### Exercise
Update the lines of the listing between the line holding "Given: Open the settings gear icon" and the line holding "pyautogui.click(x=550, y=22)", inclusive, by replacing "How do I perform" with "How would I perform" and leaving everything else unchanged. Give back only those lines.

-- begin --

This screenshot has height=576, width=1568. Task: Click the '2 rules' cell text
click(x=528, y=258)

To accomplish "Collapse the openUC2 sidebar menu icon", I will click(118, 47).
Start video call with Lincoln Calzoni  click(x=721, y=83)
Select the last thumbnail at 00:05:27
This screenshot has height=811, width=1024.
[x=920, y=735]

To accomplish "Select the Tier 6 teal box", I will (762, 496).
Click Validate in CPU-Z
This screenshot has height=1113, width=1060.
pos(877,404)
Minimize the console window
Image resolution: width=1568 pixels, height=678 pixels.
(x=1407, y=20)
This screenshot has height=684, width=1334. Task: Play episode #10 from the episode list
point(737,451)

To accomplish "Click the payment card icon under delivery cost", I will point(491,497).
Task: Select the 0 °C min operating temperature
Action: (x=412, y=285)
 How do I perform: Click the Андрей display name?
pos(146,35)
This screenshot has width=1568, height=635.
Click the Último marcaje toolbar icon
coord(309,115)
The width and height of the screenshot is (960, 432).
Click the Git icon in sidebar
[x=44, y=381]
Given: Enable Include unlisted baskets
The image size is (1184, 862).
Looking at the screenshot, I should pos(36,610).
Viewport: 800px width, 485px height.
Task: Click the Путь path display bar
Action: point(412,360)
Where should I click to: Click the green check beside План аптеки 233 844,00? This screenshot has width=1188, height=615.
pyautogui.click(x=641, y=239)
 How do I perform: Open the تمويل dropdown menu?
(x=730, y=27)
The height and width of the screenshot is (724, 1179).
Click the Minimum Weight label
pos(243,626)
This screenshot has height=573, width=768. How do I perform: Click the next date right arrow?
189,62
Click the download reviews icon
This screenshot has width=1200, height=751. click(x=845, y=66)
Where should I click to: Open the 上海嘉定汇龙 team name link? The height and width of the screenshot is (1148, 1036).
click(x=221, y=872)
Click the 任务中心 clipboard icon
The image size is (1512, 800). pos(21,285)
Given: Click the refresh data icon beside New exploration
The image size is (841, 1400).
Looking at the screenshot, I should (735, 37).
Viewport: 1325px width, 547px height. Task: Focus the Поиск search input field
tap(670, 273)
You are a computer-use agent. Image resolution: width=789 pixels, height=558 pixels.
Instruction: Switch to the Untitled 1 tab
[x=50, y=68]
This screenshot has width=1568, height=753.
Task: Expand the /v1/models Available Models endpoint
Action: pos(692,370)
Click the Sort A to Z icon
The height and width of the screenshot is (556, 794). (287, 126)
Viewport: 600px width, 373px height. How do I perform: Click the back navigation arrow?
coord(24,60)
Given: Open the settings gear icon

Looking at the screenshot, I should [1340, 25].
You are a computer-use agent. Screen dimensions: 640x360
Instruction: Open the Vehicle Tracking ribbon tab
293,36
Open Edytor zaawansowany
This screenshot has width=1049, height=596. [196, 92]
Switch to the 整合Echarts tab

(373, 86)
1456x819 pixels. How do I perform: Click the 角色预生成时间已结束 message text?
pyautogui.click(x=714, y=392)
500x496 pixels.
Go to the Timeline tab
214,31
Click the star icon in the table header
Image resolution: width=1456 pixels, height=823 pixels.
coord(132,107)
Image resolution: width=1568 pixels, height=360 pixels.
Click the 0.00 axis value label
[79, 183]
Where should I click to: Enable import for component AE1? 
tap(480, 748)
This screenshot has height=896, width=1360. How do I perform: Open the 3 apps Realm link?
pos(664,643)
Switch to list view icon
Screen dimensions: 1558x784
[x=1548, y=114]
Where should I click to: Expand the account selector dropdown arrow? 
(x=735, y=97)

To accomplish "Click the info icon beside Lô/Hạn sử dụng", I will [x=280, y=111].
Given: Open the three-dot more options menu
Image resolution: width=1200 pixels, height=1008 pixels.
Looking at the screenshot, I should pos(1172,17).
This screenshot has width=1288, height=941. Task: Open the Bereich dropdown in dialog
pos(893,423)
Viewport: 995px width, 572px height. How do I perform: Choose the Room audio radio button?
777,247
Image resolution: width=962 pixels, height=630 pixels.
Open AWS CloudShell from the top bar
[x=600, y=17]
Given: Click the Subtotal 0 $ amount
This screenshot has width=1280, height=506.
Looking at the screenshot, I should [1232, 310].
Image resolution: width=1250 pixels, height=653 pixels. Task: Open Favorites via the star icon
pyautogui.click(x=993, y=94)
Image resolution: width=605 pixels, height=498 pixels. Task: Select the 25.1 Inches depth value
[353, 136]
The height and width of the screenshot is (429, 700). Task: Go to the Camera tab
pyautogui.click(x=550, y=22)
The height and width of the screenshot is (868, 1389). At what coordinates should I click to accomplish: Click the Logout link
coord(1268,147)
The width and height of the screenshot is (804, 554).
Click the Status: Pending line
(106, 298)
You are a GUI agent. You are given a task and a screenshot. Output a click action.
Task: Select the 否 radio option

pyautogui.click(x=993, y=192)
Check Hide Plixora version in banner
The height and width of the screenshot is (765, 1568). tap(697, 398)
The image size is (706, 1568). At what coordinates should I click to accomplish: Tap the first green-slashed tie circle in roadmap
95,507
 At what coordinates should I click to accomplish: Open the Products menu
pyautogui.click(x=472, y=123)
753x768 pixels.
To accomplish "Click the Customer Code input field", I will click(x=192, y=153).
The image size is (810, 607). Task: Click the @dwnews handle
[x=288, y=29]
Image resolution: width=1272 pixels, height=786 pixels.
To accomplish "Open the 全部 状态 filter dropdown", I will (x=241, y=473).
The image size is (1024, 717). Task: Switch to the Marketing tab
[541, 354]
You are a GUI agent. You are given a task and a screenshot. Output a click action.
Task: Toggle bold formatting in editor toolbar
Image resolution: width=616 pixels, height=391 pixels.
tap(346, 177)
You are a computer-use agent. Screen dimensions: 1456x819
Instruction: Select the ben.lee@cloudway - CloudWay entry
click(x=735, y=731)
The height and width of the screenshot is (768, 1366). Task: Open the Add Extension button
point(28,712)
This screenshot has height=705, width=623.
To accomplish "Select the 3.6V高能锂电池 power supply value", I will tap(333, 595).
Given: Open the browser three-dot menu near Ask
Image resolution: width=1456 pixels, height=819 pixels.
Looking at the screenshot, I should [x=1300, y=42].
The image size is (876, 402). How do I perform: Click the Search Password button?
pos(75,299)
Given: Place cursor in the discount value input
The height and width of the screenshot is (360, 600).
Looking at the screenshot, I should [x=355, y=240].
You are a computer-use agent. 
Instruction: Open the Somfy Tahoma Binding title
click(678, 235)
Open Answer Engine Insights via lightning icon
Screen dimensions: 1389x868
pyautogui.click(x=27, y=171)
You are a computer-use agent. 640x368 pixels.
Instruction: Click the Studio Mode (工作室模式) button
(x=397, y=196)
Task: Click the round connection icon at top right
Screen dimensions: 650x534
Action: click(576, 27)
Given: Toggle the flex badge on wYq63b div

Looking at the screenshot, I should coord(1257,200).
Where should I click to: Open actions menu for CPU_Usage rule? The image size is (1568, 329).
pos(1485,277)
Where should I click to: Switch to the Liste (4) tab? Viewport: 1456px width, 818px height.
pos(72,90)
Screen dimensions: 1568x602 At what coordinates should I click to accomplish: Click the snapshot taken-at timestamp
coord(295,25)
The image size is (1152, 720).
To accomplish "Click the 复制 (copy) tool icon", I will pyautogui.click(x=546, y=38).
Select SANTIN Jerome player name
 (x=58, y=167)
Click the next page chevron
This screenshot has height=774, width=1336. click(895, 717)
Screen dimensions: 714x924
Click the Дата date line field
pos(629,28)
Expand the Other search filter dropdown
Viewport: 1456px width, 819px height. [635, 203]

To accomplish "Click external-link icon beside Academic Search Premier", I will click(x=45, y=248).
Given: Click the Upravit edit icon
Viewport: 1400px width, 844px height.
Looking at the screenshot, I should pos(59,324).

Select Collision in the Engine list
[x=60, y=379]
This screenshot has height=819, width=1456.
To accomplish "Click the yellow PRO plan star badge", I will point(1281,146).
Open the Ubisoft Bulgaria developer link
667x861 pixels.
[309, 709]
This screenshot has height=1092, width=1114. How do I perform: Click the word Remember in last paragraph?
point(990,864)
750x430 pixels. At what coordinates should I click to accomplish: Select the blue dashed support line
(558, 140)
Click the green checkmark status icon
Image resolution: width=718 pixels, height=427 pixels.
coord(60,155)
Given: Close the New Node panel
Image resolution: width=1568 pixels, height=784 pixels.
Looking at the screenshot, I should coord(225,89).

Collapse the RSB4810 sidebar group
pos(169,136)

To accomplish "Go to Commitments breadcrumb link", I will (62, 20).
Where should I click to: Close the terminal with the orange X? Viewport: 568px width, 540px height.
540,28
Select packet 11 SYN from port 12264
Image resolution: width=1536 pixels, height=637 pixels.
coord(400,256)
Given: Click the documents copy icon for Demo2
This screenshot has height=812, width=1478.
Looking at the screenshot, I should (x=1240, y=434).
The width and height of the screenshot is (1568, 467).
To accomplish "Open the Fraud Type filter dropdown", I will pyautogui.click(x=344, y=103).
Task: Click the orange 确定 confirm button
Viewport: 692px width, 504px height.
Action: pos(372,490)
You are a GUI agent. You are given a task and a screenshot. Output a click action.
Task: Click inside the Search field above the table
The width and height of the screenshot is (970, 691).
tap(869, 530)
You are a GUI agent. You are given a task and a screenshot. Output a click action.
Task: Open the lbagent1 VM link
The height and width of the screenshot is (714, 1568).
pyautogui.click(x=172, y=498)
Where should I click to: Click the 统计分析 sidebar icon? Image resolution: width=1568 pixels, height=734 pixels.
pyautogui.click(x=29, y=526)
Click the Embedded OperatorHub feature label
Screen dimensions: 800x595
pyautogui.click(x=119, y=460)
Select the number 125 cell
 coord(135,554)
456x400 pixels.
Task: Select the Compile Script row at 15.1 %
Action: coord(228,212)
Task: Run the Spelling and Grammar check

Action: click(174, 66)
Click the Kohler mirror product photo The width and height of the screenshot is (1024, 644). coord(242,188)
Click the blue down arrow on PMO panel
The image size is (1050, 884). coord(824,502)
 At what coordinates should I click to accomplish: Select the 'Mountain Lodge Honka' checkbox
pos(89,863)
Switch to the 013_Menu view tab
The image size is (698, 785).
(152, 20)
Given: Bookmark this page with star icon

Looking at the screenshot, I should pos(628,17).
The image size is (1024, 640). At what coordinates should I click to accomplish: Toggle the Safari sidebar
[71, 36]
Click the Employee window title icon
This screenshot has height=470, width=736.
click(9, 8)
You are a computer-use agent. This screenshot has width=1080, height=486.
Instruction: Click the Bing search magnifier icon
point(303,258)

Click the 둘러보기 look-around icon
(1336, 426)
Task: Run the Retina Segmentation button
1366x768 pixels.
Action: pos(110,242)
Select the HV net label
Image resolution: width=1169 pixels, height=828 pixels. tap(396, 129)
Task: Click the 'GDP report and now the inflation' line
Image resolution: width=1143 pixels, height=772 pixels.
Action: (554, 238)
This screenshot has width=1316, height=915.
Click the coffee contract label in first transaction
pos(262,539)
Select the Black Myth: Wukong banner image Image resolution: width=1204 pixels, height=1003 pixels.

-- end --

### Expected answer
Given: Open the settings gear icon

Looking at the screenshot, I should [1340, 25].
You are a computer-use agent. Screen dimensions: 640x360
Instruction: Open the Vehicle Tracking ribbon tab
293,36
Open Edytor zaawansowany
This screenshot has width=1049, height=596. [196, 92]
Switch to the 整合Echarts tab

(373, 86)
1456x819 pixels. How would I perform: Click the 角色预生成时间已结束 message text?
pyautogui.click(x=714, y=392)
500x496 pixels.
Go to the Timeline tab
214,31
Click the star icon in the table header
Image resolution: width=1456 pixels, height=823 pixels.
coord(132,107)
Image resolution: width=1568 pixels, height=360 pixels.
Click the 0.00 axis value label
[79, 183]
Where should I click to: Enable import for component AE1? 
tap(480, 748)
This screenshot has height=896, width=1360. How would I perform: Open the 3 apps Realm link?
pos(664,643)
Switch to list view icon
Screen dimensions: 1558x784
[x=1548, y=114]
Where should I click to: Expand the account selector dropdown arrow? 
(x=735, y=97)

To accomplish "Click the info icon beside Lô/Hạn sử dụng", I will [x=280, y=111].
Given: Open the three-dot more options menu
Image resolution: width=1200 pixels, height=1008 pixels.
Looking at the screenshot, I should pos(1172,17).
This screenshot has width=1288, height=941. Task: Open the Bereich dropdown in dialog
pos(893,423)
Viewport: 995px width, 572px height. How would I perform: Choose the Room audio radio button?
777,247
Image resolution: width=962 pixels, height=630 pixels.
Open AWS CloudShell from the top bar
[x=600, y=17]
Given: Click the Subtotal 0 $ amount
This screenshot has width=1280, height=506.
Looking at the screenshot, I should [1232, 310].
Image resolution: width=1250 pixels, height=653 pixels. Task: Open Favorites via the star icon
pyautogui.click(x=993, y=94)
Image resolution: width=605 pixels, height=498 pixels. Task: Select the 25.1 Inches depth value
[353, 136]
The height and width of the screenshot is (429, 700). Task: Go to the Camera tab
pyautogui.click(x=550, y=22)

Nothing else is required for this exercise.